Box 2 Will there be another pandemic like COVID-19?

COVID-19 has had an unprecedented impact on both human lives and our society, and we will likely be dealing with the consequences for decades to come. As we reckon with these consequences, one concern is that a suite of global changes has increased the risk from emerging pathogens, such that pandemics similar to COVID-19 could be a more frequent occurrence. However, there are biological features of severe acute respiratory syndrome coronavirus 2 (SARS-CoV-2) that have made the pathogen distinctly difficult to control, primarily the virus’s ability to spread asymptomatically and presymptomatically. Many pathogens do not exhibit these features, which may be a cause for cautious optimism going forward.

The expansion of regional and global air travel, along with the increasing development of high-speed railway networks, has resulted in a substantial degree of connectivity between human populations73. At the same time, land-use change and climate change may have increased the risk of pathogen emergence. In combination, these drivers imply an era where pathogens are more likely to emerge, and more likely to spread globally on emergence. However, while the last century bore witness to several pandemics (Fig. 1), SARS-CoV-2 is unrivalled in its rapid, global reach. A key question is why SARS-CoV-2 was so successful at spreading globally and whether this was due to recent increases in global connectivity as opposed to epidemiological and biological characteristics of the virus itself145.

A clear distinction between SARS-CoV-2 and other recently emerged pathogens (for example, SARS-CoV and Ebola virus) is that an individual infected with SARS-CoV-2 may become infectious before developing symptoms146. This presents a unique challenge from a disease control perspective. A standard approach for limiting the onward spread of a new outbreak is to isolate infected individuals when they show symptoms. Case isolation proved successful in mitigating earlier SARS147 and Ebola virus disease148 outbreaks. However, symptoms for SARS-CoV-2 infection likely occur after an individual is already infectious146. This possible presymptomatic spread limits the efficacy of case isolation interventions as by the time the infected individual is isolated, the person may have already spread the pathogen to others149. In the figure, we plot the time to infectiousness (latent period) against the time to symptom onset (incubation period) for four pathogens that have caused severe outbreaks in recent decades. When the latent period equals the incubation period (dashed line in the figure), symptoms occur at a similar time to infectiousness (for example, influenza). The shaded region to the right of this line in the figure indicates possible presymptomatic spread, which may be uniquely difficult to control.

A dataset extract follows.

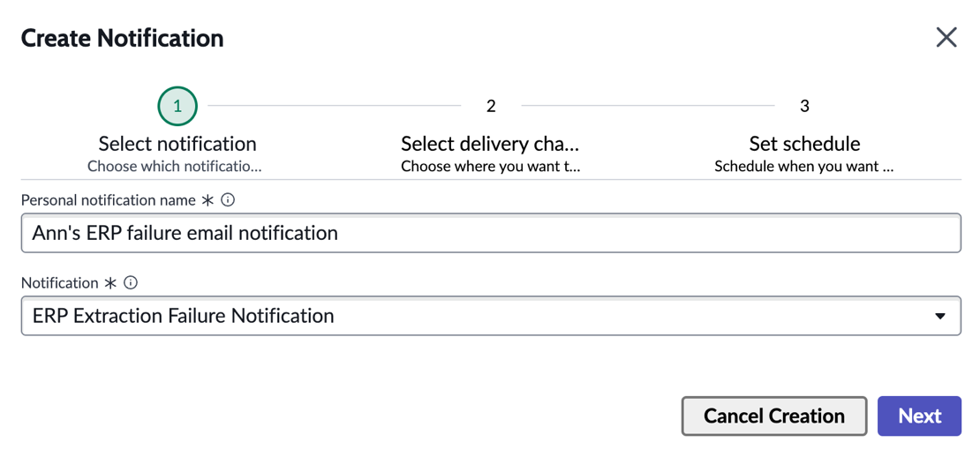
Task: Click the info icon beside Personal notification name
Action: click(x=228, y=200)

The 2–3-day delay between infectiousness and symptom onset provides ample time for long-distance spread of the disease, given current transport networks (see the figure). Control policies, such as testing before travel, provide a more effective option in this context, yet developing and distributing a test takes time, during which time the disease may spread rapidly. The good news is that this presymptomatic spread appears somewhat unique to SARS-CoV-2, at least compared with other acute infections such as influenza, SARS and Ebola virus disease (Fig. 4). In comparison, asymptomatic spread explains some of the difficulty in controlling acquired immunodeficiency syndrome before antiretroviral measures were available.Box 2 Will there be another pandemic like COVID-19?

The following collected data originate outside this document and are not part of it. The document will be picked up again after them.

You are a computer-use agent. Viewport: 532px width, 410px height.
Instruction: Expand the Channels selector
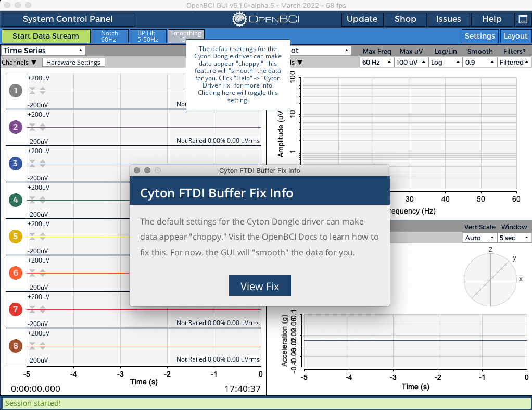click(x=19, y=61)
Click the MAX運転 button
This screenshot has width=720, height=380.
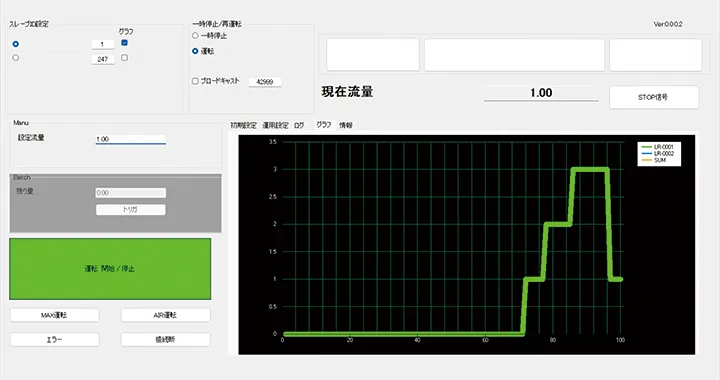[55, 315]
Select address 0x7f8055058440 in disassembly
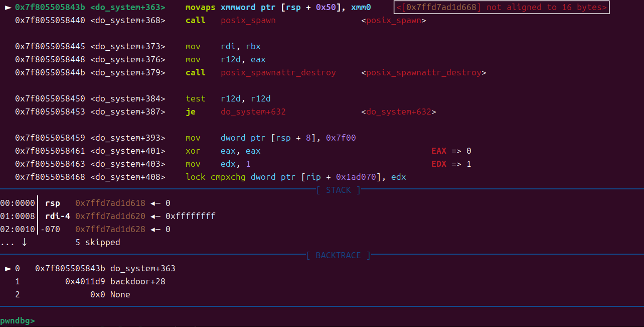This screenshot has height=327, width=644. pyautogui.click(x=50, y=21)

Migration and local mobility

Human migration is an intrinsic component of population dynamics driven by socio-economic, political and environmental factors, and one that has undergone considerable upheaval in the modern era. It is estimated that globally the number of international migrants, those who intentionally relocate to a country other than their birth country, is almost 272 million, representing 3.5% of the world’s population. By contrast, temporary migration, often considered ‘seasonal migration’, is driven largely by economic patterns, including agricultural seasons that require short periods of intense labour. The rate of migration continues to increase owing to both social, economic, political and environmental drivers in origin countries and economic opportunities, physical safety and security in destination countries. Projections for migration are unclear, with the UN projecting stable rates after 2050 (ref.81). However, climate change will likely provide an escalating push factor, with sea level rise and extreme weather events leading to forced migration from exposed regions82.

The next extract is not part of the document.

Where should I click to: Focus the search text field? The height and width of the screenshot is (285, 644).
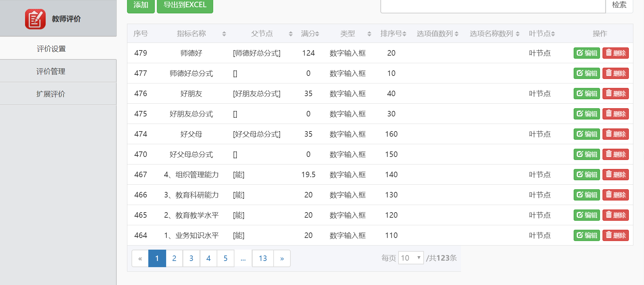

Given the movement of people between countries, there remain risks of introduction of infectious diseases, including those common and uncommon in the country of migration83. It is possible for a infectious disease common in the source country, such as latent tuberculosis, malaria, viral hepatitis and infection with intestinal parasites, to be imported via this mechanism8486. For example, in many destination countries, a large proportion of cases of tuberculosis are observed in the foreign-born population. However, the ultimate impact of these introduction events will depend largely on the population-level susceptibility and environmental suitability for sustained transmission in the destination country. More importantly, migrant groups often have more limited access to health care, treatment and resources, particularly those displaced, who are often provided with limited options to safely seek care and treatment87. Minimizing the impact of these possible disease threats depends on providing appropriate health care to these high-risk groups that takes into account the multifaceted social, political and economic components88.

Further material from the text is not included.